### [WHAT IS ASKED]
Rewrite every one of the records below, replacing "Image resolution" with "Display size" wherever it occurs and leaving everything else unchanged.

######

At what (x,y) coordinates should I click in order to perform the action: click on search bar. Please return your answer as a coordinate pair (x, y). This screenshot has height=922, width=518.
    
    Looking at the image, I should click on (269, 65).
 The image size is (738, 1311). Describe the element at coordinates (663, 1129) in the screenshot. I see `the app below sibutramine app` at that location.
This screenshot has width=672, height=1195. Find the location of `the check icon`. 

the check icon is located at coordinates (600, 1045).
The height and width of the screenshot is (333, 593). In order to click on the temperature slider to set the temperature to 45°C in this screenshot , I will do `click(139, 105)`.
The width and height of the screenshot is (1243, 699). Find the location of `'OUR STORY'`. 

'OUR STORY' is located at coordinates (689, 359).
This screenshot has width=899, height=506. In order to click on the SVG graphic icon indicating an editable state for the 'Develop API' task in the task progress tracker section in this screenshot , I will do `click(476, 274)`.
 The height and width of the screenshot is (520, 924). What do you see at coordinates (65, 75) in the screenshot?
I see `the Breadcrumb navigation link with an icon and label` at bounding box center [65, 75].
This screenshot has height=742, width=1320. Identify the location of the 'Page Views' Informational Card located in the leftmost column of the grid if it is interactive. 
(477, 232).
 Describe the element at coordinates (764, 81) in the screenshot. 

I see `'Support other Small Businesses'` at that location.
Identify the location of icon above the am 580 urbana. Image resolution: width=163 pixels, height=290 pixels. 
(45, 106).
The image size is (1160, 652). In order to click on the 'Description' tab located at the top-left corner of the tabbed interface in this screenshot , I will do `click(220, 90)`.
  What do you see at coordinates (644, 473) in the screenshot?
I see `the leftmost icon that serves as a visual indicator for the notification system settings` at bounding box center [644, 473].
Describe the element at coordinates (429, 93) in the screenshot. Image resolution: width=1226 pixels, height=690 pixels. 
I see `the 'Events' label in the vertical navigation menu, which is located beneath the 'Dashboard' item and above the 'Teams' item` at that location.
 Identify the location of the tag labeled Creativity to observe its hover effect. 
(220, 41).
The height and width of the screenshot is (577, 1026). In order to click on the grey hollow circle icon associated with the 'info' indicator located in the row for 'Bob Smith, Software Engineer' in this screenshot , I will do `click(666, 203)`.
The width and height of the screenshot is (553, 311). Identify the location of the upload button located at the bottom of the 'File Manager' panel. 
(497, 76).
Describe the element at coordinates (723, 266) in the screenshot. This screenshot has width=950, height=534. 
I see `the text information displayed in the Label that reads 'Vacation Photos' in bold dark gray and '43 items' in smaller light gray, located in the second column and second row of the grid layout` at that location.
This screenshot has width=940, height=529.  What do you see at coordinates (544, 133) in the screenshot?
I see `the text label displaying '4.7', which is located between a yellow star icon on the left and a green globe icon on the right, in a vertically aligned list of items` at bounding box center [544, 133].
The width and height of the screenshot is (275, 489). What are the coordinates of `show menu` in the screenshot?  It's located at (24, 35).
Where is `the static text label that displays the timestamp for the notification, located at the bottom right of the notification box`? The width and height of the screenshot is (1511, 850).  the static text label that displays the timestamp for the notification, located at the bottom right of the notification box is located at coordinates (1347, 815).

######

### [WRITTEN RESPONSE]
At what (x,y) coordinates should I click in order to perform the action: click on search bar. Please return your answer as a coordinate pair (x, y). This screenshot has height=922, width=518.
    
    Looking at the image, I should click on (269, 65).
 The image size is (738, 1311). Describe the element at coordinates (663, 1129) in the screenshot. I see `the app below sibutramine app` at that location.
This screenshot has width=672, height=1195. Find the location of `the check icon`. 

the check icon is located at coordinates (600, 1045).
The height and width of the screenshot is (333, 593). In order to click on the temperature slider to set the temperature to 45°C in this screenshot , I will do `click(139, 105)`.
The width and height of the screenshot is (1243, 699). Find the location of `'OUR STORY'`. 

'OUR STORY' is located at coordinates (689, 359).
This screenshot has width=899, height=506. In order to click on the SVG graphic icon indicating an editable state for the 'Develop API' task in the task progress tracker section in this screenshot , I will do `click(476, 274)`.
 The height and width of the screenshot is (520, 924). What do you see at coordinates (65, 75) in the screenshot?
I see `the Breadcrumb navigation link with an icon and label` at bounding box center [65, 75].
This screenshot has height=742, width=1320. Identify the location of the 'Page Views' Informational Card located in the leftmost column of the grid if it is interactive. 
(477, 232).
 Describe the element at coordinates (764, 81) in the screenshot. 

I see `'Support other Small Businesses'` at that location.
Identify the location of icon above the am 580 urbana. Display size: width=163 pixels, height=290 pixels. 
(45, 106).
The image size is (1160, 652). In order to click on the 'Description' tab located at the top-left corner of the tabbed interface in this screenshot , I will do `click(220, 90)`.
  What do you see at coordinates (644, 473) in the screenshot?
I see `the leftmost icon that serves as a visual indicator for the notification system settings` at bounding box center [644, 473].
Describe the element at coordinates (429, 93) in the screenshot. Display size: width=1226 pixels, height=690 pixels. 
I see `the 'Events' label in the vertical navigation menu, which is located beneath the 'Dashboard' item and above the 'Teams' item` at that location.
 Identify the location of the tag labeled Creativity to observe its hover effect. 
(220, 41).
The height and width of the screenshot is (577, 1026). In order to click on the grey hollow circle icon associated with the 'info' indicator located in the row for 'Bob Smith, Software Engineer' in this screenshot , I will do `click(666, 203)`.
The width and height of the screenshot is (553, 311). Identify the location of the upload button located at the bottom of the 'File Manager' panel. 
(497, 76).
Describe the element at coordinates (723, 266) in the screenshot. This screenshot has width=950, height=534. 
I see `the text information displayed in the Label that reads 'Vacation Photos' in bold dark gray and '43 items' in smaller light gray, located in the second column and second row of the grid layout` at that location.
This screenshot has width=940, height=529.  What do you see at coordinates (544, 133) in the screenshot?
I see `the text label displaying '4.7', which is located between a yellow star icon on the left and a green globe icon on the right, in a vertically aligned list of items` at bounding box center [544, 133].
The width and height of the screenshot is (275, 489). What are the coordinates of `show menu` in the screenshot?  It's located at (24, 35).
Where is `the static text label that displays the timestamp for the notification, located at the bottom right of the notification box`? The width and height of the screenshot is (1511, 850).  the static text label that displays the timestamp for the notification, located at the bottom right of the notification box is located at coordinates (1347, 815).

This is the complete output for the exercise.